AIM OF THE EXERCISE => Your answer should be every line of the records that contains the word "will".

Dataset entries
Content starts

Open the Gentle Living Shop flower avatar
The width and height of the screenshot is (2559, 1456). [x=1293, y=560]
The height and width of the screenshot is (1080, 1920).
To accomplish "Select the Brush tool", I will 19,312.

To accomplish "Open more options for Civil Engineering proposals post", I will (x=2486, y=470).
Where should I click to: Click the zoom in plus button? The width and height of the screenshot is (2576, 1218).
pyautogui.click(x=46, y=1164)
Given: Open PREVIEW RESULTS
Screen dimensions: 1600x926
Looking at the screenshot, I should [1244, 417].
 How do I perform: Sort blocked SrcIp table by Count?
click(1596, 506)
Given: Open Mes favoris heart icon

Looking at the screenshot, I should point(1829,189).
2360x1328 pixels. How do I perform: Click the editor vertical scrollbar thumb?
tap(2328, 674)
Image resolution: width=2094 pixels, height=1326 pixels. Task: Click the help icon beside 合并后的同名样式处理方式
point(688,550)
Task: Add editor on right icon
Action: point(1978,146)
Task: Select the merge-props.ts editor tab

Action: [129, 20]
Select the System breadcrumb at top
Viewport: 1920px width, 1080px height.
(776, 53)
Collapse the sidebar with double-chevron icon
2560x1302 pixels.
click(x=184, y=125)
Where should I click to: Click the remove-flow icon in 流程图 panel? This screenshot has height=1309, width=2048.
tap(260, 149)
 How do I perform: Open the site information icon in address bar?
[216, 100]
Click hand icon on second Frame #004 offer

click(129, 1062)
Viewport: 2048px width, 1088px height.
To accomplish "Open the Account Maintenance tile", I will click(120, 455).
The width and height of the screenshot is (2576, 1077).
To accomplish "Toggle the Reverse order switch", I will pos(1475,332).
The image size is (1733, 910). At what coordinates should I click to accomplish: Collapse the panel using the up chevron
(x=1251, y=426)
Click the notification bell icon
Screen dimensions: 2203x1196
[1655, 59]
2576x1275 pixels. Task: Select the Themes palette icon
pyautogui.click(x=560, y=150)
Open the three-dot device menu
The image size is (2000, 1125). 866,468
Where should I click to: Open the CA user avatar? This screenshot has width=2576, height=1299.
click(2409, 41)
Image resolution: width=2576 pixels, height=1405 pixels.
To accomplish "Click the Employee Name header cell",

Content ends

ANSWER FOR THIS EXERCISE =>
To accomplish "Select the Brush tool", I will 19,312.
To accomplish "Open more options for Civil Engineering proposals post", I will (x=2486, y=470).
To accomplish "Open the Account Maintenance tile", I will click(120, 455).
To accomplish "Toggle the Reverse order switch", I will pos(1475,332).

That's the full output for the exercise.